Moving On…

By on October 31, 2016
moving on

Written by Elizabeth Cowie

It’s the point in your life when one door has been closed, sometimes it’s softly and others it is resounding slam. You find yourself walking a long tunnel like hall. You are somewhere between the past and the future. It feels like the tunnel never ends. There is a light there blinking in the distance, but not getting brighter as you walk.. staying constant and flickering. It becomes the point of frustration when you believe that the door should be the next one, or down the next hall, or maybe you have passed it and should turn back?

It is a series of unanswered questions, crippling doubt, fear for yourself and your family, negative self-talk, socially awkward encounters with friends and family members. It’s the slightly embarrassing questions about if you are dating to the completely mortifying question of your sexuality. It’s the pain of not knowing who you are without being the partner of … it’s the crisis of identity that makes you wonder who you are.

If you believe in purgatory I desperately hope you never experience it.

┄┄┄┄┄┄┄┄┄┄

> _TASK 1_: In the piece on moving on, what does the light in the distance do as you walk down the hall?
> _TASK 2_: Extract the stretch of the piece on moving on from "By on October" through "should turn back?", word for word.

┄┄┄┄┄┄┄┄┄┄

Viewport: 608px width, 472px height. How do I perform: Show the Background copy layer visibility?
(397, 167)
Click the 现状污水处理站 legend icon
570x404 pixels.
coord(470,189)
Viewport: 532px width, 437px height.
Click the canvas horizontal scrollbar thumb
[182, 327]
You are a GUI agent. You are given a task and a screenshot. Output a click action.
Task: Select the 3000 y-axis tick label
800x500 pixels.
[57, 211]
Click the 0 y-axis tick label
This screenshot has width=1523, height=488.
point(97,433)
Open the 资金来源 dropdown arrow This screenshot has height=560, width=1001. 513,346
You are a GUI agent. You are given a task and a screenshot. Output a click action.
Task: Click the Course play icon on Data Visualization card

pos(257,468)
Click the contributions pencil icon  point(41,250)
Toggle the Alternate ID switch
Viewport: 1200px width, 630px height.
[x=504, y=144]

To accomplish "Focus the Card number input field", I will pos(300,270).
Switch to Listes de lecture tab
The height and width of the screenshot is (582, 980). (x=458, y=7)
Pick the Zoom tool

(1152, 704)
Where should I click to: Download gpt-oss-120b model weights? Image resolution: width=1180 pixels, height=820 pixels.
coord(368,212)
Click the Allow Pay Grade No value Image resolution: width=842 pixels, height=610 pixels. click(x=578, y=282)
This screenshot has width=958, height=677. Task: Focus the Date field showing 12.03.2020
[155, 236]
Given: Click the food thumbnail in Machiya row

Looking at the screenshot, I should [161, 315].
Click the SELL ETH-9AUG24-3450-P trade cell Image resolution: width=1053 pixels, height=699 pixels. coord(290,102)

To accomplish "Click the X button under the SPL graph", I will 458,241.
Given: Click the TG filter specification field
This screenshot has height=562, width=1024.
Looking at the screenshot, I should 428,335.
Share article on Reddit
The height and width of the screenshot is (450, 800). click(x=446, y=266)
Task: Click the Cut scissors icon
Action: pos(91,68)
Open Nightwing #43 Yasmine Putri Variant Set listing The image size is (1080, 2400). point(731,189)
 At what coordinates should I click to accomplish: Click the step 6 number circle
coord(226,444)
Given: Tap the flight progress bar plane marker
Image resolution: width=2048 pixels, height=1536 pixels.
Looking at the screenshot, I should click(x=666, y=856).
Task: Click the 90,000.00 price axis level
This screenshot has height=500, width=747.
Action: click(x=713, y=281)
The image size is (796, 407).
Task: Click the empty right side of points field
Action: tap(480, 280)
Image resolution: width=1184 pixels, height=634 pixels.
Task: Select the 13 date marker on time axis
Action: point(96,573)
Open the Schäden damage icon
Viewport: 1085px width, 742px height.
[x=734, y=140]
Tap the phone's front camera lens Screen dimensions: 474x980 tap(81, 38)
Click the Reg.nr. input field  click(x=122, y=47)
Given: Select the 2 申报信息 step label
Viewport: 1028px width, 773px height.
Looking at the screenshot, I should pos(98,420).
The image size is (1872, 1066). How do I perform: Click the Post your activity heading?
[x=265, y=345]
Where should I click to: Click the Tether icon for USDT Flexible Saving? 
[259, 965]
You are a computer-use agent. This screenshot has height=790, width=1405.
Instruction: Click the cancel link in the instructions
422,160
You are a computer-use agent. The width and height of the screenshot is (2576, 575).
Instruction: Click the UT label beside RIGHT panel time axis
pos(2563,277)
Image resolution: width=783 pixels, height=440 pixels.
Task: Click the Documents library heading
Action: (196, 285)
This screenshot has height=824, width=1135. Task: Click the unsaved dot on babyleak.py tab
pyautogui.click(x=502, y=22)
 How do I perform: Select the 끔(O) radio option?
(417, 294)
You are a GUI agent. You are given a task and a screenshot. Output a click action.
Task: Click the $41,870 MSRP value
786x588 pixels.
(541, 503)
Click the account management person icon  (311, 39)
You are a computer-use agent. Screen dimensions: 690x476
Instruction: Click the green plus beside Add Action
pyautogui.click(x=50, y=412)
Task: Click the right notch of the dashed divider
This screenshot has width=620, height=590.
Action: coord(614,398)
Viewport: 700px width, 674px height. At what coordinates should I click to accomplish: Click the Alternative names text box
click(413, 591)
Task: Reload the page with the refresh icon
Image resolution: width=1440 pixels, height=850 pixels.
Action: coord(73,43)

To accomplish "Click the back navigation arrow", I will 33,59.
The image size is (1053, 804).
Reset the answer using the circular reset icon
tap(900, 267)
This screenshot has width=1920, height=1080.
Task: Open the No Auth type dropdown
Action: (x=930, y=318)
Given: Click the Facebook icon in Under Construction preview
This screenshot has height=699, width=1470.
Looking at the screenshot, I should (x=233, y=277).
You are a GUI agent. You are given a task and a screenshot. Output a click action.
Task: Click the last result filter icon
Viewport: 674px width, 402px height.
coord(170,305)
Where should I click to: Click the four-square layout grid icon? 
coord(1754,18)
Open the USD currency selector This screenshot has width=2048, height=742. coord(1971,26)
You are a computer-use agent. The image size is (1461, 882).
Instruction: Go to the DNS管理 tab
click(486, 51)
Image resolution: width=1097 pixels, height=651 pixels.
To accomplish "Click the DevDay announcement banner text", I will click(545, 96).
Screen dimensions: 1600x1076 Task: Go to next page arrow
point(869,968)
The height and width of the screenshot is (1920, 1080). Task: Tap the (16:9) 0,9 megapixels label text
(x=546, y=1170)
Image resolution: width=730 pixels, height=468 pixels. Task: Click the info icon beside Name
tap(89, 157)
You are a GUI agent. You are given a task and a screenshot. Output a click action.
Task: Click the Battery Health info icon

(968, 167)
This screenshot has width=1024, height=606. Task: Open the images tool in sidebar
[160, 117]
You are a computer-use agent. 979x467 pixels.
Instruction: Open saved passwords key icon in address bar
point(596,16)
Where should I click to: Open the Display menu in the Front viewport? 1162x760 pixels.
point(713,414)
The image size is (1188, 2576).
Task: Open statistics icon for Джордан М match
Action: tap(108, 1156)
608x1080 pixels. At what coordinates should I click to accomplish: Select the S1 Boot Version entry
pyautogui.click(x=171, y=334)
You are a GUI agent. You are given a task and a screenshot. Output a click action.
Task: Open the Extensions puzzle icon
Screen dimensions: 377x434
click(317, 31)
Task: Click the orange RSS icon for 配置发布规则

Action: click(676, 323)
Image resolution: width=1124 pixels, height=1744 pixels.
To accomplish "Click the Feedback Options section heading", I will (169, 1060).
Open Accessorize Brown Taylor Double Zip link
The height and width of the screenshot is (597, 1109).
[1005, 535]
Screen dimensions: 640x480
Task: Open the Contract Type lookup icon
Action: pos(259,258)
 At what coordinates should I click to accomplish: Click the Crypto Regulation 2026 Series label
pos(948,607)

┄┄┄┄┄┄┄┄┄┄

> _ANSWER BOX 1_: It stays constant and flickers instead of getting brighter.

> _ANSWER BOX 2_:
By on October 31, 2016
moving on

Written by Elizabeth Cowie

It’s the point in your life when one door has been closed, sometimes it’s softly and others it is resounding slam. You find yourself walking a long tunnel like hall. You are somewhere between the past and the future. It feels like the tunnel never ends. There is a light there blinking in the distance, but not getting brighter as you walk.. staying constant and flickering. It becomes the point of frustration when you believe that the door should be the next one, or down the next hall, or maybe you have passed it and should turn back?